Énoncé: Relevez toutes les lignes du matériel ci-dessous qui contiennent le mot « Select » et recopiez-les, en tenant compte des majuscules et des minuscules.
==== Matériel présenté ====
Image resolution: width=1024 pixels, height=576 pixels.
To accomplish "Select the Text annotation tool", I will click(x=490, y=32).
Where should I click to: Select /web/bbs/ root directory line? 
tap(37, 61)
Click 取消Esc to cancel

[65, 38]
====
Corrigé rédigé:
To accomplish "Select the Text annotation tool", I will click(x=490, y=32).
Where should I click to: Select /web/bbs/ root directory line? 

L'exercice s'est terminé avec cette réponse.